課題
1 > 箱根駅伝に関する本文によると、早稲田大学競走部の創部は何年ですか。
2 > 箱根駅伝に関する本文のうち、「観客の熱狂と選手たちの足音が」から「まり興味がありませんでした。」までの部分(両端を含む)を、「選手たち」を「ランナーたち」に置き換えて書き直してください。
3 > 箱根駅伝に関する本文を、最後の文の後から引き継いで書き進めてください。

2024年、ついに100回大会を迎える箱根駅伝(正式名称:東京箱根間往復大学駅伝競走)。
観客の熱狂と選手たちの足音が響き渡る、箱根駅伝の物語。100回目の節目を迎えるこの伝説の舞台では、さらなる興奮が待っていることでしょう。
そして、この物語には監督たちの存在も欠かせません。指導者としてチームの結束を築き上げるため、ときには厳しい課題を与え、困難な道を進むこともある監督。それと同時に選手たちを信じ、苦しいことも辛いことも共に乗り越えるよき理解者でもあります。
監督たちが箱根駅伝の舞台で紡ぐドラマも、私たちに感動を与えてくれるものです。そんな彼らは、指導者としてどのような『信念』を持ち、選手たちの成長を支えているのでしょうか?Sports for Socialでは、箱根駅伝に関わる指導者の“教育論”を深掘りしていきます。
第4回では早稲田大学競走部の花田勝彦駅伝監督(以下、花田)。創部1914年(大正3年)早稲田大学競走部は箱根駅伝に第1回大会(1920年)から出場しており、これまで99回の箱根駅伝のうち92回の出場回数を誇る言わずと知れた強豪校です。
在学時代に活躍した卒業生であり、オリンピック、世界陸上の代表経験もある花田さん。自身の経験を活かし、伝統ある早稲田の箱根駅伝、更にその先をも見据えた指導とは?
「箱根駅伝は通過点」つねにその先を見ていた学生時代
ーーいつから箱根駅伝を意識して競技に取り組まれてましたか?
花田)今でこそ箱根駅伝を知らない人はいませんが、私自身、高校時代は箱根駅伝にあまり興味がありませんでした。
高校3年の時に、瀬古利彦さん(当時の早稲田大学競走部コーチ)から「世界を目指そう」と声をかけていただいて早稲田大学への進学を決めたときに「関東に来ると箱根駅伝という大会がある」という話をされて初めて認識したくらいです(笑)。
なので高校3年の冬に初めて真剣に箱根駅伝を見ました。当時の早稲田大学のエースの池田克美さんと、山梨学院大学のジョセフ・オツオリさんとの2区での争いを見て「これはすごい大会だ」と箱根駅伝をしっかりと認識しました。
ーー学生トップレベルの選手として活躍されていた花田さんですが、箱根駅伝の注目度も高くなってきたこの時期、プレッシャーは感じてられたりもしていたのでしょうか?
花田)1年生のとき、同期の武井隆次、櫛部静二と私の3人で、箱根駅伝の1~3区を任せてもらいました。2区で櫛部くんが大ブレーキしてしまい、そのことがものすごく多くのメディアに取り上げられました。そこで箱根駅伝の注目度の高さを実感しましたね。
そうしたこともあり、2年目からはプレッシャーも感じていましたし、自分が与えられた役割を全うしなければと思いながら走っていました。
ーーメディアからの注目度も高い、しかも伝統の早稲田大学ということで箱根駅伝へのプレッシャーも強かったんですね。

保存データ:
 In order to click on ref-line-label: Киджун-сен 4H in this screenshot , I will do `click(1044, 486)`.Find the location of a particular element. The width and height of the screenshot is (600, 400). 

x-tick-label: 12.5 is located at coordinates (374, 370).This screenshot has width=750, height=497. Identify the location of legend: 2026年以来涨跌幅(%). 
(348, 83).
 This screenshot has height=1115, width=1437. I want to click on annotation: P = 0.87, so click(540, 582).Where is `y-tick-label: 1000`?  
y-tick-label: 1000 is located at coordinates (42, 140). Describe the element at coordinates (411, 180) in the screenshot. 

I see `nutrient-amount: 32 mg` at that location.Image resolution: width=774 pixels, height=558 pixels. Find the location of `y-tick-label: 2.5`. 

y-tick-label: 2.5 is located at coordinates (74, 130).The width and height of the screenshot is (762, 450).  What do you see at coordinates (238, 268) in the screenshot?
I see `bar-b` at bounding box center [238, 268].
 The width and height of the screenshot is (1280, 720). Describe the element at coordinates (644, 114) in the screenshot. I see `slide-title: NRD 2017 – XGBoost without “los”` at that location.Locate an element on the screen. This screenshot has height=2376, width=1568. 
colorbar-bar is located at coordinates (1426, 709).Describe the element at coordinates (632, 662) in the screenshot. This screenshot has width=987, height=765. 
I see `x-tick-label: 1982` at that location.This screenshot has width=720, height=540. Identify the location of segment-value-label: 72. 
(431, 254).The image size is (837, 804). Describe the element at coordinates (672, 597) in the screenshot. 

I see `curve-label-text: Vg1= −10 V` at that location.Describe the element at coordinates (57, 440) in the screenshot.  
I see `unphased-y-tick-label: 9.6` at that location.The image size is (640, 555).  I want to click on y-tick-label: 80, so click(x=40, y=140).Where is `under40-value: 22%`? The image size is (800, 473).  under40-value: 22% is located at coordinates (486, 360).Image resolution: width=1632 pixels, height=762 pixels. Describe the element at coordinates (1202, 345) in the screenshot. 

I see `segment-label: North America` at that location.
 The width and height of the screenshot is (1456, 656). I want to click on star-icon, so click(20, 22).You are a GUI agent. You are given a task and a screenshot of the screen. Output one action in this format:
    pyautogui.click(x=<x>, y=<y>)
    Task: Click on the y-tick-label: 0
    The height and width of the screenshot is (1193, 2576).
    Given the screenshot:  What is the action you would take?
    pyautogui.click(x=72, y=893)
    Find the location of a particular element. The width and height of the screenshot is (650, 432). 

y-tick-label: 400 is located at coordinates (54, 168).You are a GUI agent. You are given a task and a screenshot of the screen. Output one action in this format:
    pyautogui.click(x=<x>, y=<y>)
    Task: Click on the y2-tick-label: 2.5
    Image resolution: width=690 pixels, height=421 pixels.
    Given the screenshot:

解答例
1 > 1914年(大正3年)です。

2 >
観客の熱狂とランナーたちの足音が響き渡る、箱根駅伝の物語。100回目の節目を迎えるこの伝説の舞台では、さらなる興奮が待っていることでしょう。
そして、この物語には監督たちの存在も欠かせません。指導者としてチームの結束を築き上げるため、ときには厳しい課題を与え、困難な道を進むこともある監督。それと同時にランナーたちを信じ、苦しいことも辛いことも共に乗り越えるよき理解者でもあります。
監督たちが箱根駅伝の舞台で紡ぐドラマも、私たちに感動を与えてくれるものです。そんな彼らは、指導者としてどのような『信念』を持ち、ランナーたちの成長を支えているのでしょうか?Sports for Socialでは、箱根駅伝に関わる指導者の“教育論”を深掘りしていきます。
第4回では早稲田大学競走部の花田勝彦駅伝監督(以下、花田)。創部1914年(大正3年)早稲田大学競走部は箱根駅伝に第1回大会(1920年)から出場しており、これまで99回の箱根駅伝のうち92回の出場回数を誇る言わずと知れた強豪校です。
在学時代に活躍した卒業生であり、オリンピック、世界陸上の代表経験もある花田さん。自身の経験を活かし、伝統ある早稲田の箱根駅伝、更にその先をも見据えた指導とは?
「箱根駅伝は通過点」つねにその先を見ていた学生時代
ーーいつから箱根駅伝を意識して競技に取り組まれてましたか?
花田)今でこそ箱根駅伝を知らない人はいませんが、私自身、高校時代は箱根駅伝にあまり興味がありませんでした。

3 >
花田)そうですね。ただ、“箱根駅伝がすべてではない”と思っていたのはよかったことかもしれません。コーチの瀬古さんからは「オリンピックを意識して生活しろ。4年単位で人生を考えて取り組まなければダメだ」とよく言われていて、在学中はオリンピックのことを中心に考えていました。
「オリンピックを目指してるんだから、箱根駅伝なんかで緊張したりとか走れないんじゃダメだ。世界へ行くなら、箱根駅伝でもエース区間で区間賞取るくらいでないと」という瀬古さんの言葉を、私もその通りと思っていましたね。
ーー箱根駅伝ではなく、その先を見ていたのですね。
花田)変な話ですが、箱根駅伝が近づいてきても私たちは「誰が2区を走るか、このチームのエースは誰なんだ」という争いが一番の関心事でした。その争いで疲弊してしまった結果なのか、4年生のときの連覇がかかった大会で優勝を逃してしまいましたが、箱根駅伝を意識しつつも、その先のことを考えながら取り組むやり方は、私にはよかったのかなと思いますね。あくまで箱根駅伝は通過点と当時は感じていました。
ーー花田さんの現在の指導の考え方としても通ずるものがあるのでしょうか?
花田)駅伝はチームスポーツであると言われることもありますが、私としてはあくまで個人がどれだけ強くなるかがより大事だと考えています。「強い個人の集合体が駅伝なのだから、まずは自分たちが強くなることを考えなさい」と選手たちには伝えています。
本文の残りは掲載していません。